- [Dataset records]:

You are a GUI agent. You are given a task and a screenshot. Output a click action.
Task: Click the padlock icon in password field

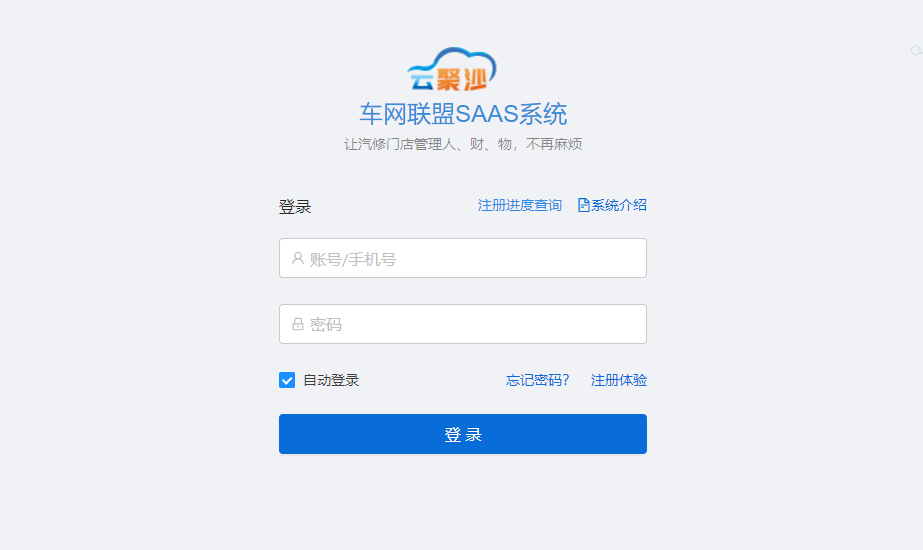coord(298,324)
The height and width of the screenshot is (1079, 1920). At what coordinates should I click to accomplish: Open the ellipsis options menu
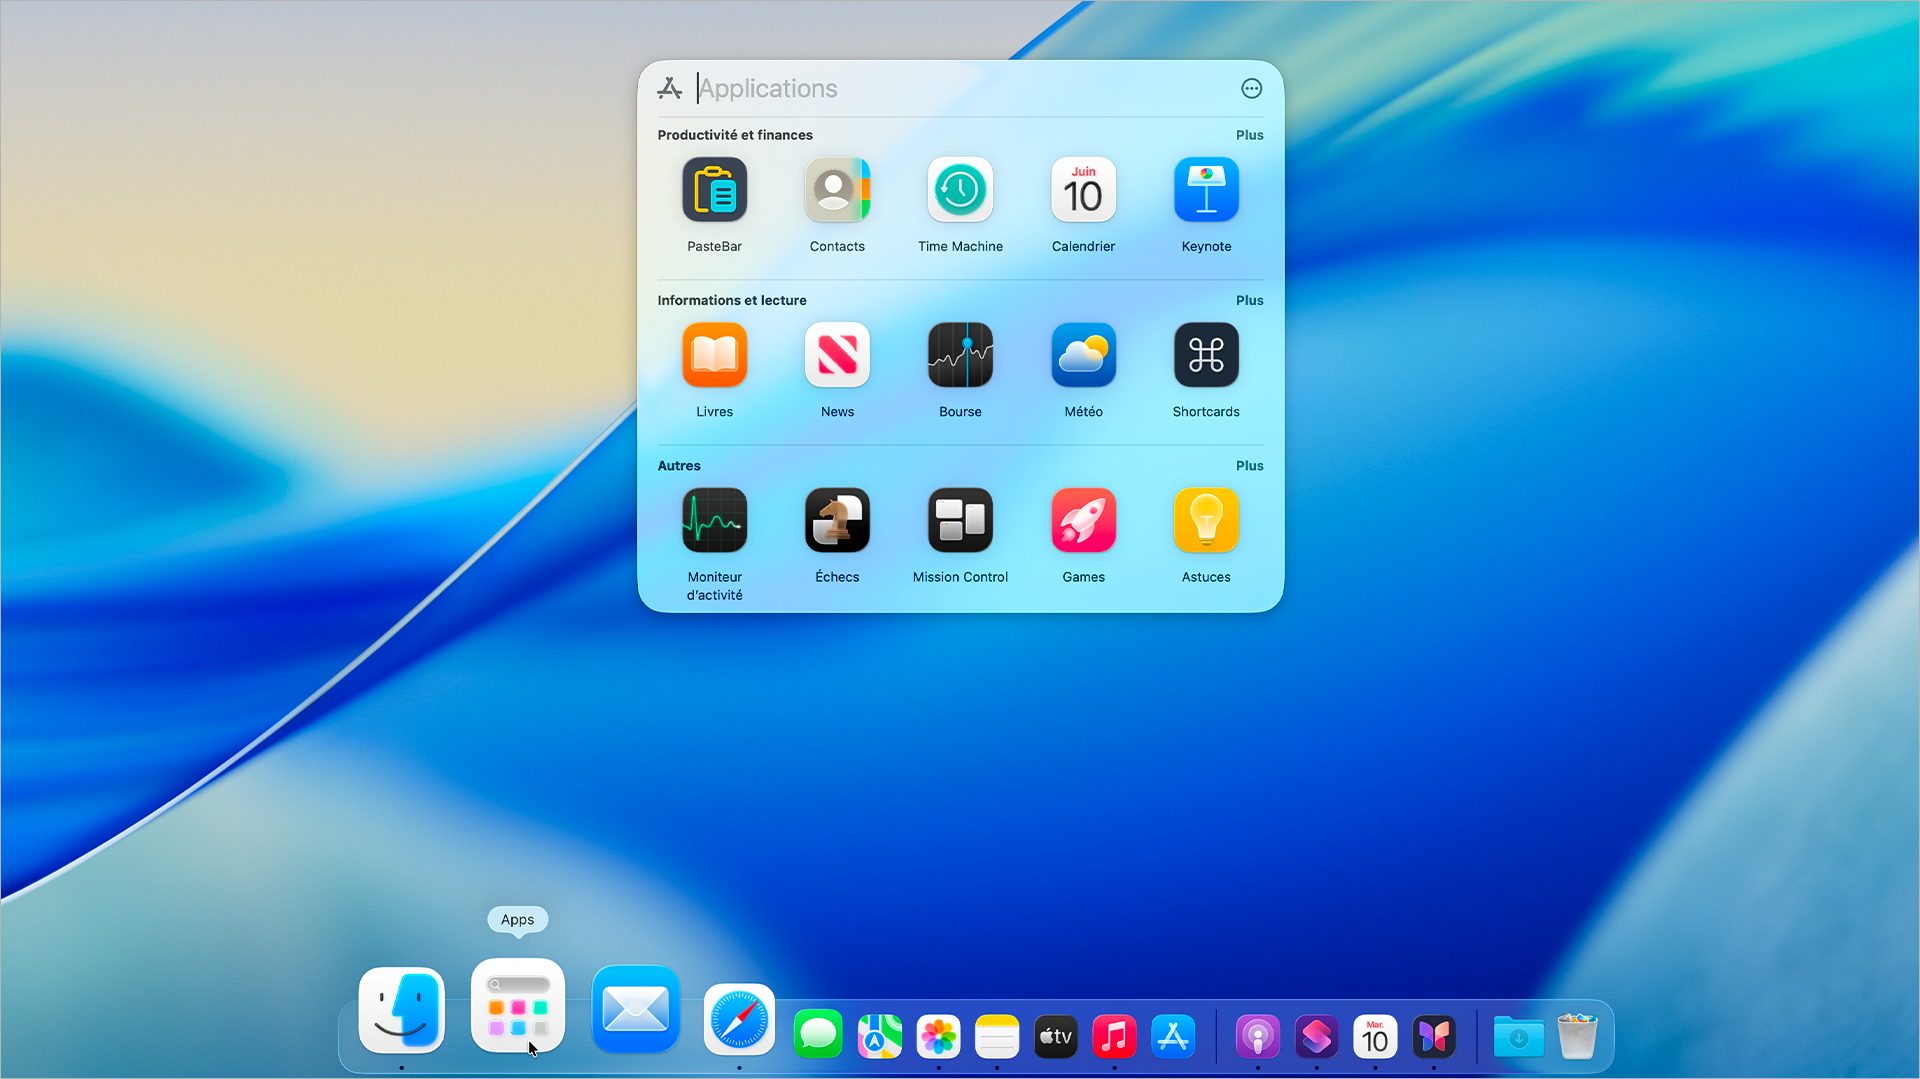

* * *

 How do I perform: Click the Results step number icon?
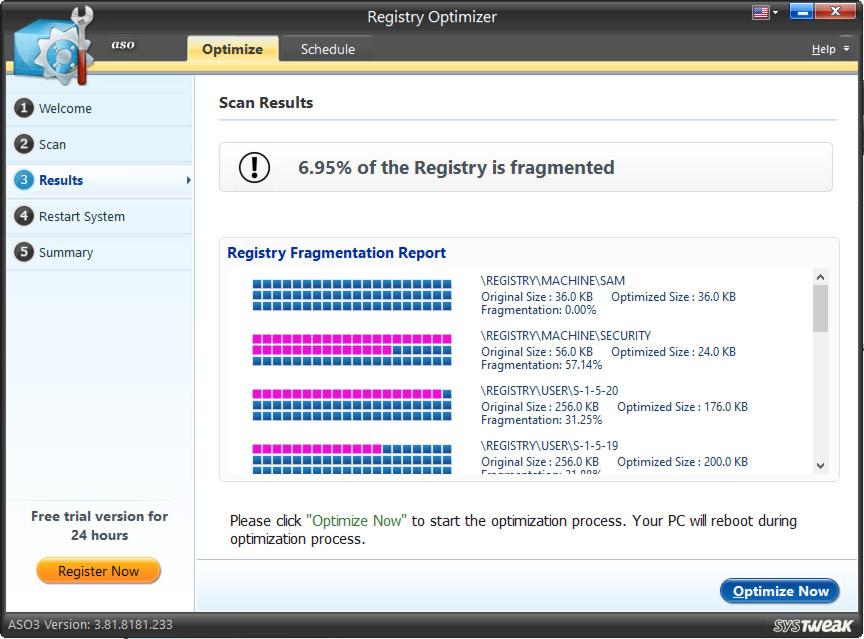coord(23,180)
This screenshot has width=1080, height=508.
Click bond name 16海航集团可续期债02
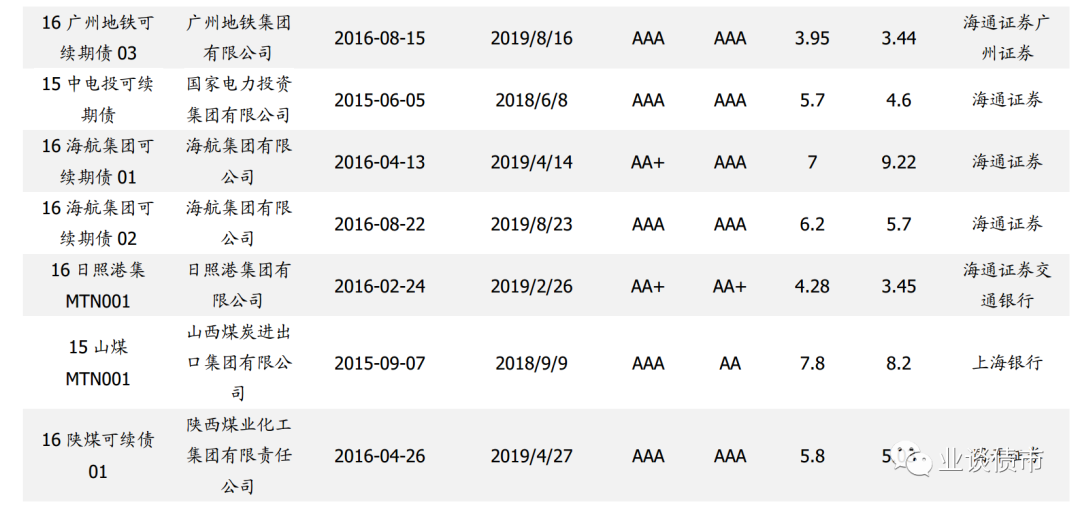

---

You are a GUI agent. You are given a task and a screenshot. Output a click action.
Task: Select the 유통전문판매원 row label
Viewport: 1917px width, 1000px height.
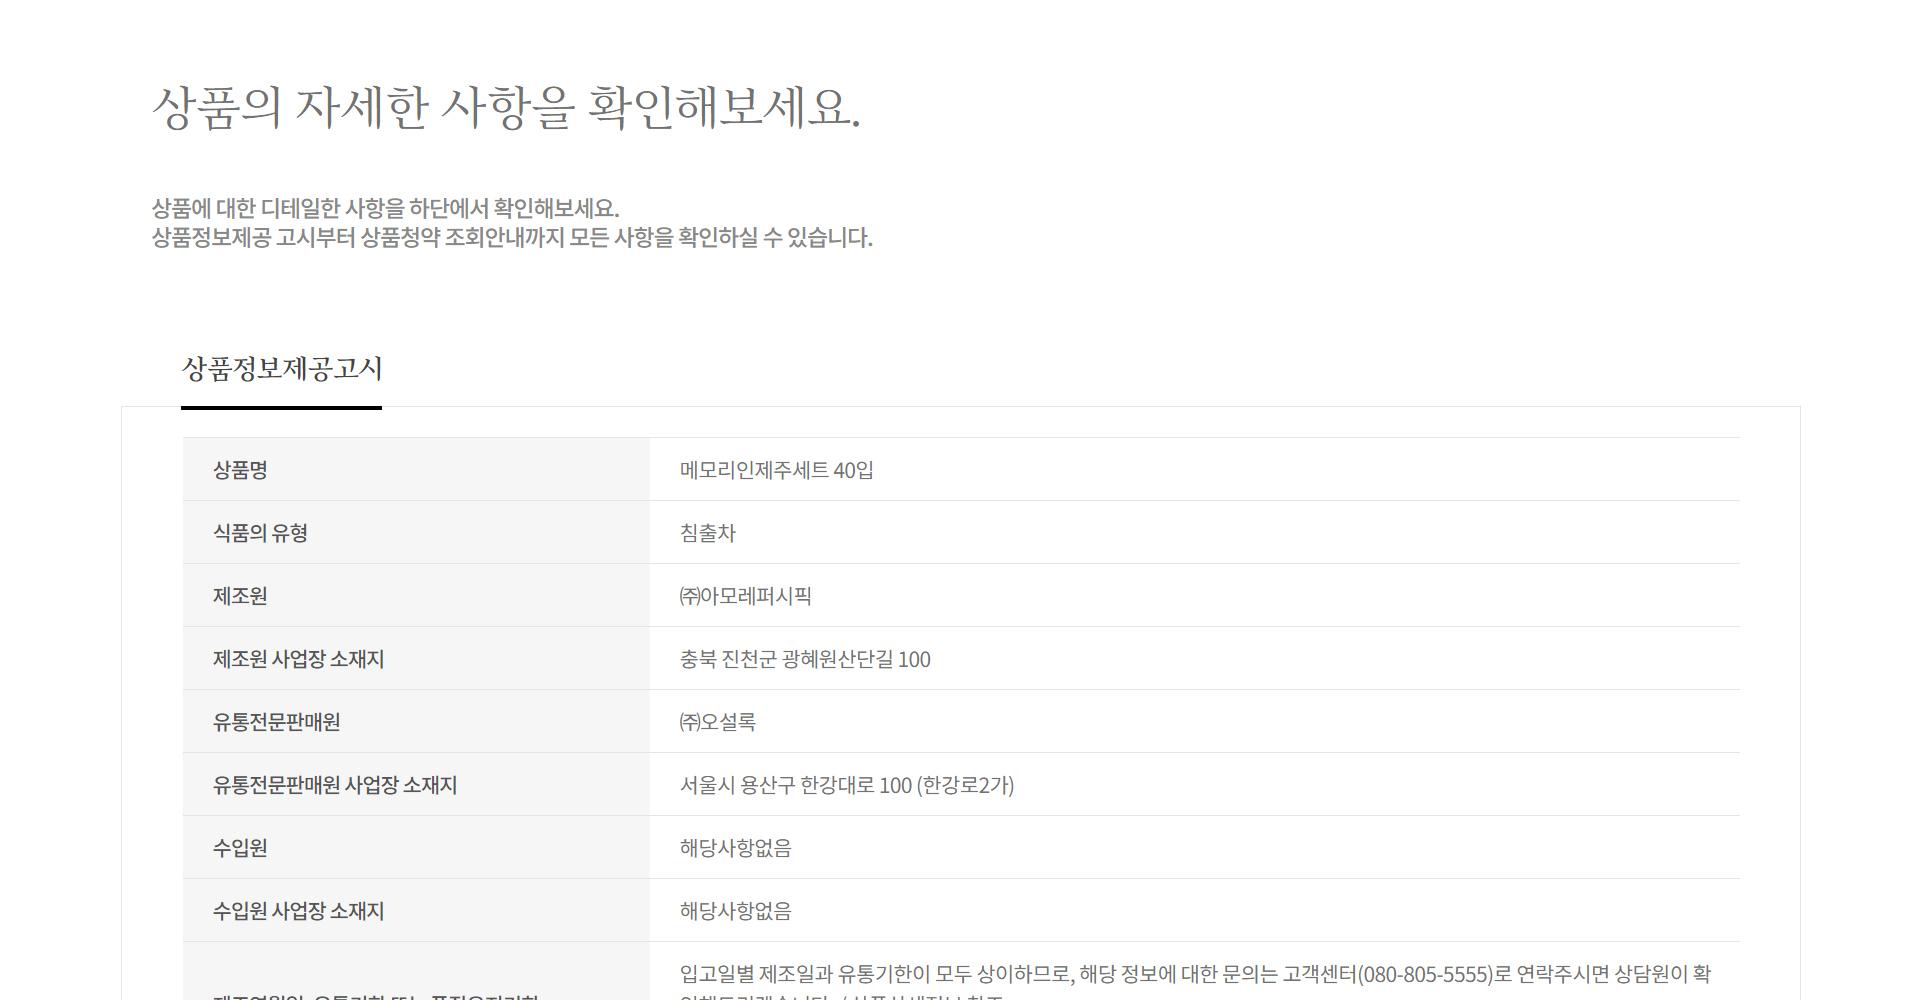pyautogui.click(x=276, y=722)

- [What this task involves]: Starting with the line above that holds "How do I perform: Click", restate each line word for word up to and including the line that holds "Click bond name 16海航集团可续期债02". Drop the pictures.

- [Output of the task]:
 How do I perform: Click the Results step number icon?
coord(23,180)
This screenshot has width=1080, height=508.
Click bond name 16海航集团可续期债02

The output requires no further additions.